Gerda Compas initially wasn’t sure that her son’s slower pace at hitting developmental milestones was anything to worry about. He was only 18 months old at the time, and all the Lake Country mom had for comparison was her older daughter, who had hit many of her milestones ahead of time.
But a physiotherapist friend advised Gerda to get Miko on the wait list for child development services anyway, just in case. That turned out to be good advice. The toddler did indeed need some support with his gross motor skills. Unfortunately, it took 18 months on the wait list to get him those supports.
“He was two when he walked, and he bum-scooted for the longest time,” recalls Gerda. “His walking was different than other kids his age. Even at three, he ran like a baby does, with his hands in the air.”
Luckily, Gerda was able to get Miko into the Infant Development Program at Starbright Child Development Centre in Kelowna after two months of waiting, which meant he started to receive some supports before he was two.

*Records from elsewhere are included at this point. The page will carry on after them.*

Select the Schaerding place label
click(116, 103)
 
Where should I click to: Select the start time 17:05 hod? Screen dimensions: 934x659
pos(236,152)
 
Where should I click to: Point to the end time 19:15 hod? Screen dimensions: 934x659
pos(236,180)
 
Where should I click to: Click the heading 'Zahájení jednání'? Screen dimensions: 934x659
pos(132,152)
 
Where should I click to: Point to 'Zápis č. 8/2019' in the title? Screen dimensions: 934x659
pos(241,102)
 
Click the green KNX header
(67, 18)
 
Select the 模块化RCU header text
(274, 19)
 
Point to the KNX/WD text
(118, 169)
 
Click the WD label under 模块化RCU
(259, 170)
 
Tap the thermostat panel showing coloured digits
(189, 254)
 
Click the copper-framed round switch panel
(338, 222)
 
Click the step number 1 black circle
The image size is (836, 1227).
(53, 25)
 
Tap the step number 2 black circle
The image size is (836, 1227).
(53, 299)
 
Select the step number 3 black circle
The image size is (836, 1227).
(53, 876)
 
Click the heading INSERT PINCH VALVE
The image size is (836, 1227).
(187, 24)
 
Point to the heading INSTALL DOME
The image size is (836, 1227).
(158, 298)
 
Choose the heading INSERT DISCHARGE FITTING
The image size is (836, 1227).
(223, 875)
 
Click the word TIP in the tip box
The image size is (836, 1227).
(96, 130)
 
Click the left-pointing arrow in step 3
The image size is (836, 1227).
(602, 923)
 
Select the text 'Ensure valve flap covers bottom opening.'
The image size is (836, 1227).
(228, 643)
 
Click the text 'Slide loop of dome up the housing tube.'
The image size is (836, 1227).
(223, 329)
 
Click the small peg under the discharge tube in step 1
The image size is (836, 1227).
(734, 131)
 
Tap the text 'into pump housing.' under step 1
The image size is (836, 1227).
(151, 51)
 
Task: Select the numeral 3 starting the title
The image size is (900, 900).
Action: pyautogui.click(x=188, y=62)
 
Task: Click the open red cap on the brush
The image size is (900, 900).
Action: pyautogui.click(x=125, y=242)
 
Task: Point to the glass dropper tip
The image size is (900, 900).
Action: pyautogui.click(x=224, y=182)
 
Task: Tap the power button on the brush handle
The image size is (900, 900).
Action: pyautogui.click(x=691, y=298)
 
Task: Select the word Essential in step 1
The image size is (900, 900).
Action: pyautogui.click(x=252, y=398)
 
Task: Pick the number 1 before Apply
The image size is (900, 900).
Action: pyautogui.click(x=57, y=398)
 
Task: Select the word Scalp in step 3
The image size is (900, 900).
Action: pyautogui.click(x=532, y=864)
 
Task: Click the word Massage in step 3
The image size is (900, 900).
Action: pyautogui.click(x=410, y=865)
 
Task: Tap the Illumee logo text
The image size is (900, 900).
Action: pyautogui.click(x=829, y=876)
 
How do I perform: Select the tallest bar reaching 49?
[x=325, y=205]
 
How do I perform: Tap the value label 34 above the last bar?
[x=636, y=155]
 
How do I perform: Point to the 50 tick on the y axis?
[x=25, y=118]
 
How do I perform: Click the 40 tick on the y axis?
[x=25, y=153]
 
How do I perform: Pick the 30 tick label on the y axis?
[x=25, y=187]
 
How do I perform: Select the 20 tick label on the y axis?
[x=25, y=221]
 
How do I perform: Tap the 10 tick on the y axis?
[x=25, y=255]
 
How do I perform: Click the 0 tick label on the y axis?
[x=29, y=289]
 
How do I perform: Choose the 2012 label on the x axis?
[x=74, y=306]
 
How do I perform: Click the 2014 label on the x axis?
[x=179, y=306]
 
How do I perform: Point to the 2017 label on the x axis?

But therapeutic services such as speech therapy, occupational therapy and physiotherapy all have extensive waitlists at Starbright and other child development centres around the province, the result of a seven-year freeze on funding even while the B.C. population has continued to grow. Miko was on the waitlist until he was age three for those therapies.
“Waiting was stressful, but being in the infant program was really good. It felt like you still were getting services,” says Gerda. “If you had an issue or problem, you could share it with staff and they’d help you through it.”
Miko is now three and a half and has received speech, occupational and physio therapy. He sees the speech therapist every other week, and goes once a month for physio therapy. The occupational therapist and physio therapist have paid a visit to Miko’s day care to meet with staff there, and advise them on how best to support him.
“We’ve seen a huge difference in him in six months,” says Gerda. “All the therapies have helped Miko so much. He has made so much progress.”
Miko doesn’t yet have a diagnosis. His pediatrician thinks he just needs a little longer to catch up to the developmental stages of other children his age. Whether he might have Developmental Coordination Disorder is also being considered, but nothing has been confirmed.
“What we do know for sure is that he’s functioning really well and has made big improvements,” says Gerda. “By the time he turns five and is released from the Early Childhood Development program, we’ll all know a lot more. We’re not too concerned about him, but we know it’s best to get these supports happening before the school years.”
Miko really enjoys his therapy time at Starbright, adds Gerda.
“He loves his therapists. And they never make you feel like your child has issues or problems – you feel confident that they’re helping you in the best way to help you,” she says.
“It’s so great that kids can get the help they need. In the long run, if you catch these issues early on, so much money is saved by avoiding later problems. We think that centre is so important.”